#### GIVEN RECORDS
_ _ _ _ _

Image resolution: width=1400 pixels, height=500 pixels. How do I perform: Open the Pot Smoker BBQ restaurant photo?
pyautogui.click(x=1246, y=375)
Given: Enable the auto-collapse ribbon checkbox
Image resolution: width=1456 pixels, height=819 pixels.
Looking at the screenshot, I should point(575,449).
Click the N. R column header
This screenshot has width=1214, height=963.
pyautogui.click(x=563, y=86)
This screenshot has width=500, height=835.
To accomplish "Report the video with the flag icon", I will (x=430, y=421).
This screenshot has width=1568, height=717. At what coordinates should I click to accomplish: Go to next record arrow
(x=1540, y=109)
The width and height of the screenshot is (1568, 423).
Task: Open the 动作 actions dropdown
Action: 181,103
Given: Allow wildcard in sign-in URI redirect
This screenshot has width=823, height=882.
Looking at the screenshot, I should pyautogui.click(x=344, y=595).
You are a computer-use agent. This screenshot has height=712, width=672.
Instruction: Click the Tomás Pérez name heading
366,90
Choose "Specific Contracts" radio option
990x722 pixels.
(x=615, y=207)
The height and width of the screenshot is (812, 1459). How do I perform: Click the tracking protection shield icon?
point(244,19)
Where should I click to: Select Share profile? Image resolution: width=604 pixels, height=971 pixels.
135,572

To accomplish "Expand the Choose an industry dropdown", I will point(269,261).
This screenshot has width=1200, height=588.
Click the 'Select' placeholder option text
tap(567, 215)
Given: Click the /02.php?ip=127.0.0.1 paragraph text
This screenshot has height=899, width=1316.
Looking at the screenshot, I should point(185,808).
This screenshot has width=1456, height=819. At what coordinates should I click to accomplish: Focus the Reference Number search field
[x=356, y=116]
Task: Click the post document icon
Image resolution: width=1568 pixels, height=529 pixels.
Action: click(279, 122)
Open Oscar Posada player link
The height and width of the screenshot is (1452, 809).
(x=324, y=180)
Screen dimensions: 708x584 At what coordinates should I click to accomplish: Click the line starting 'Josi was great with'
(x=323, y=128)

_ _ _ _ _

#### SHORT EXERCISE
Put every line of the data above into a numbered list, omitting blank lines.

#### OUTPUT FOR THIS EXERCISE
1. Image resolution: width=1400 pixels, height=500 pixels. How do I perform: Open the Pot Smoker BBQ restaurant photo?
2. pyautogui.click(x=1246, y=375)
3. Given: Enable the auto-collapse ribbon checkbox
4. Image resolution: width=1456 pixels, height=819 pixels.
5. Looking at the screenshot, I should point(575,449).
6. Click the N. R column header
7. This screenshot has width=1214, height=963.
8. pyautogui.click(x=563, y=86)
9. This screenshot has width=500, height=835.
10. To accomplish "Report the video with the flag icon", I will (x=430, y=421).
11. This screenshot has width=1568, height=717. At what coordinates should I click to accomplish: Go to next record arrow
12. (x=1540, y=109)
13. The width and height of the screenshot is (1568, 423).
14. Task: Open the 动作 actions dropdown
15. Action: 181,103
16. Given: Allow wildcard in sign-in URI redirect
17. This screenshot has width=823, height=882.
18. Looking at the screenshot, I should pyautogui.click(x=344, y=595).
19. You are a computer-use agent. This screenshot has height=712, width=672.
20. Instruction: Click the Tomás Pérez name heading
21. 366,90
22. Choose "Specific Contracts" radio option
23. 990x722 pixels.
24. (x=615, y=207)
25. The height and width of the screenshot is (812, 1459). How do I perform: Click the tracking protection shield icon?
26. point(244,19)
27. Where should I click to: Select Share profile? Image resolution: width=604 pixels, height=971 pixels.
28. 135,572
29. To accomplish "Expand the Choose an industry dropdown", I will point(269,261).
30. This screenshot has width=1200, height=588.
31. Click the 'Select' placeholder option text
32. tap(567, 215)
33. Given: Click the /02.php?ip=127.0.0.1 paragraph text
34. This screenshot has height=899, width=1316.
35. Looking at the screenshot, I should point(185,808).
36. This screenshot has width=1456, height=819. At what coordinates should I click to accomplish: Focus the Reference Number search field
37. [x=356, y=116]
38. Task: Click the post document icon
39. Image resolution: width=1568 pixels, height=529 pixels.
40. Action: click(279, 122)
41. Open Oscar Posada player link
42. The height and width of the screenshot is (1452, 809).
43. (x=324, y=180)
44. Screen dimensions: 708x584 At what coordinates should I click to accomplish: Click the line starting 'Josi was great with'
45. (x=323, y=128)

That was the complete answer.